「誰であろうと、お前に会えて良かったなど、俺は思わない。早く岬から出ろよ———この阿婆擦れ」
ドスの低い声が鼓膜を揺さぶる。視界を閉ざされた岬にも、彼の焦燥感は手に取るように解った。
しかしきっと、彼女は自ら出ていこうとはしない。………私が、追い出すしか方法はない。
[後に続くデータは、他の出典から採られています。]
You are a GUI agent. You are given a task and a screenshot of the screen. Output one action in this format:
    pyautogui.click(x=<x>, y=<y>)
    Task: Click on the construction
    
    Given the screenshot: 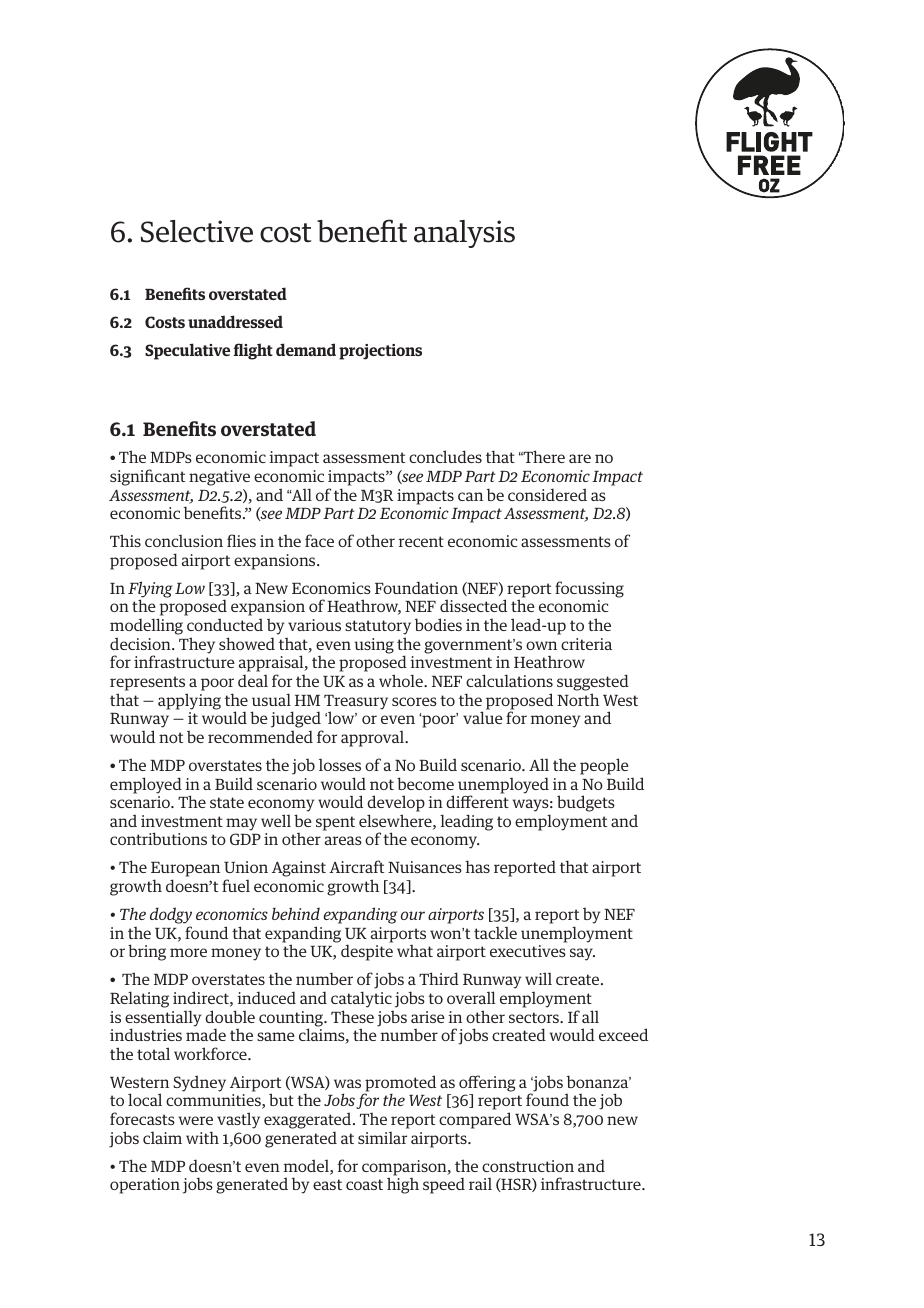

「えぇ~、そんなこと言わずにさぁ。そうだ!じゃあ、少し昔話でもしようか。一緒にここ座ってさぁ」
昔話。岬は意識の淵で開いていた瞳を閉じ、懸命に記憶を辿った。陽だまりのような母の体温、初めてこの場所に来たときの匂い———きっと、五感が覚えている。どんなに遠く、小さい頃の記憶でも。
「お前、岬の中の奴と知り合いなのかよ」
「さぁな……ただこのタイミング、この場所……思い当たる節はある」
厘がそう答える間にも、雨粒は少しずつ大きくなっていく。その影響か、右隣に近づく厘の気配は濃くなった。地面に打ち付ける雨の音が、人肌に打ち付ける音に変わったことを知らせてくれた。
岬は五感を研ぎ澄ます。自分を穢すためのトリガーは、そこにあるような気がした。
「お前、あれからもずっと此処に棲みついていたのか。地縛霊」
厘の声は針のように躰の中心を貫く。しかし操る主は、動揺の色ひとつ見せなかった。